Abstract

The Denali fault, a transcurrent fault system that extends from northwestern Canada across Alaska toward the Bering Sea, is partitioned into segments that exhibit variable levels of historical seismicity. A pair of earthquakes (M 6.2 and 6.3) on 1 May 2017, in proximity to the Eastern Denali fault (EDF), exhibited source mechanisms and stress conditions inconsistent with expectations for strike-slip fault activation. Precise relocation of ∼1500 aftershocks revealed distinct fault strands that are oblique to the EDF. Calculated patterns of Coulomb stress show that the first earthquake likely triggered the second one. The EDF parallels the Fairweather transform, which separates the obliquely colliding Yakutat microplate from North America. In our model, inboard transfer of stress is deforming and shortening the mountainous region between the EDF and the Fairweather transform. This is supported by historical seismicity concentrated southwest of the EDF, suggesting that it now represents a structural boundary that controls regional deformation but is no longer an active fault.

INTRODUCTION

The Denali fault (DF) is a 2100-km-long, dextral strike-slip fault in northwestern Canada and Alaska (Fig. 1). In Alaska, the Central Denali fault (CDF) has attracted considerable attention, particularly since the M 7.9 Denali earthquake in 2002 that resulted in surface rupture extending >340 km (Fig. 1; Eberhart-Phillips et al., 2003). This earthquake initiated on a previously unrecognized fault strand and thereupon activated the CDF, but it also splayed southward along the Totschunda fault, thus bypassing the Eastern Denali fault (EDF).

On 1 May 2017, two earthquakes of M 6.2 and 6.3 occurred during a 2 h interval near the border between Yukon and British Columbia, Canada, in proximity to the EDF (Fig. 2). Previous studies of the focal mechanisms of these events, as well as historical seismicity in the vicinity, reveal a mix of reverse and strike-slip faulting styles (Doser and Rodriguez, 2011; He et al., 2018; Feng et al., 2019). This sequence, herein named the St. Elias earthquake sequence, has been interpreted as reactivation of the Duke River fault, a southwest-dipping, terrane-bounding structure that runs subparallel to the EDF (He et al., 2018). Interferometric synthetic aperture radar (InSAR) and GPS data support the interpreted fault geometry (Feng et al., 2019), but the possibility of future activity on the EDF is unresolved, with important implications for earthquake hazards that could impact Whitehorse, Yukon, and Juneau, Alaska.
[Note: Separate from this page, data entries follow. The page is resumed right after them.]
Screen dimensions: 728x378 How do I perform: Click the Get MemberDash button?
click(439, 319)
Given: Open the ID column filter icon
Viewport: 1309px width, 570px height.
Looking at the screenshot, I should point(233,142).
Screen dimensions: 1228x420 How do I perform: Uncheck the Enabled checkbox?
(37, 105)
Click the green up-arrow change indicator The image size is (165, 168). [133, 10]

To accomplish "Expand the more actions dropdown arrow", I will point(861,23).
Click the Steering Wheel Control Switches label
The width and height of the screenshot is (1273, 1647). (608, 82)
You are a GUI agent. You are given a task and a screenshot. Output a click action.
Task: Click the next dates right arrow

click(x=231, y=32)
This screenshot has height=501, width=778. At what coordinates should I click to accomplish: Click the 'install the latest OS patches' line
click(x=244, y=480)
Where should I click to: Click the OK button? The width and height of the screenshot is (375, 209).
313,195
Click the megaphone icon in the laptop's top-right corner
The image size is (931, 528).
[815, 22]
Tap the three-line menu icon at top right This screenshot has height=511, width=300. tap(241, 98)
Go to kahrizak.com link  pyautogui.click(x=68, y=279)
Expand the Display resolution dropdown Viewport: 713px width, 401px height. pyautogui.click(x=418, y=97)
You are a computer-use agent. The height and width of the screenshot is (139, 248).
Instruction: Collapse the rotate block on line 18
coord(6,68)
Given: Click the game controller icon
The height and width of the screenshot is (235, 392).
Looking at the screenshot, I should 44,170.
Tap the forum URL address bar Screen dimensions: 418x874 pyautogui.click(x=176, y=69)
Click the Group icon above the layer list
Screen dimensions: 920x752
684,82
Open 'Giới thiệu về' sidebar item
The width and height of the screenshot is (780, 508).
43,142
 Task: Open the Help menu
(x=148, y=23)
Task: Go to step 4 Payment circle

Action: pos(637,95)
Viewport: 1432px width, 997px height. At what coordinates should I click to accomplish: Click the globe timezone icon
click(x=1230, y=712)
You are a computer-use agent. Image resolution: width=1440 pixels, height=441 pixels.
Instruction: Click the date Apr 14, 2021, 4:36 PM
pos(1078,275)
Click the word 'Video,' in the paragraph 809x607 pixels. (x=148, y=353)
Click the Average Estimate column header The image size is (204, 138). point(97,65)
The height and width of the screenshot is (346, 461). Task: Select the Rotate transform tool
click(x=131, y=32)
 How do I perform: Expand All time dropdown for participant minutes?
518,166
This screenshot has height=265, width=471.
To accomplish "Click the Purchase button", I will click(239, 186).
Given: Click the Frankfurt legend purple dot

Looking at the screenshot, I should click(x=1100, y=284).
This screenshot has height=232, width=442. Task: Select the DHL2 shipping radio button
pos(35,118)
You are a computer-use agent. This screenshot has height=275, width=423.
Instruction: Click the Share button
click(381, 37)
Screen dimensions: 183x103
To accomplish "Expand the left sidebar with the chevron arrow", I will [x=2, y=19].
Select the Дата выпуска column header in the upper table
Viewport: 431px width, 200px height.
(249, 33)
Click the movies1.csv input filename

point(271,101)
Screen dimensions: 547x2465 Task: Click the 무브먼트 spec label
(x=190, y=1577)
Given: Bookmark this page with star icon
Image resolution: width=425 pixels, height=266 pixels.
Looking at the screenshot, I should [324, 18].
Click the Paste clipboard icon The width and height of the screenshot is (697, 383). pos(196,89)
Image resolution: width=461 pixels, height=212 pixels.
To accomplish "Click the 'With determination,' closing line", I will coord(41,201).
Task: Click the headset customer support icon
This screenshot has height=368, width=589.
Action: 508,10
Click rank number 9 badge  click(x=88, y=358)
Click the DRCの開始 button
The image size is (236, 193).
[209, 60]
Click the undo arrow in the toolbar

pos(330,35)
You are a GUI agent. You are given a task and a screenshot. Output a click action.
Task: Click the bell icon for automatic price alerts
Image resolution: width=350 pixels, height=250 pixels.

To address this issue, this study investigated the stress regime and tectonic implications of the St. Elias earthquake sequence. The earthquake doublet and prolonged aftershock sequence were exceptionally well recorded by EarthScope Transportable Array stations. Our results indicate that the current stress regime does not favor slip along the EDF; instead, deformation is distributed across the Insular superterrane between the active Yakutat–North American plate boundary and the Yukon-Tanana terrane.

TECTONIC BACKGROUND

The western margin of North America is composed of oceanic and island-arc terranes that accreted during the Mesozoic Era (Fig. 1). The DF separates the Insular superterrane from the pericratonic Yukon-Tanana (YT) terrane, a part of the Intermontane belt. The YT terrane is composed of a mid-Paleozoic volcanic-plu-tonic assemblage that was strongly deformed and metamorphosed by Late Triassic time and subsequently intruded by the coast plutonic arc (Mortensen, 1992; Israel et al., 2014). The Wrangellia and Alexander terranes are separated by the Duke River fault (DRF) and together form the Insular superterrane. The Alexander terrane consists of siliciclastic, carbonate, and volcanic rocks, ranging from Cambrian to Late Triassic age, while the Wrangellia terrane is a late Paleozoic island-arc assemblage overlain by Mesozoic flood basalts and sedimentary rocks (Cobbett et al., 2016). During the Jurassic and Cretaceous, the Insular superterrane was intruded by several older arcs, and later by the active Wrangell arc, which has migrated from southeast to northwest since 28 Ma (Beranek et al., 2017).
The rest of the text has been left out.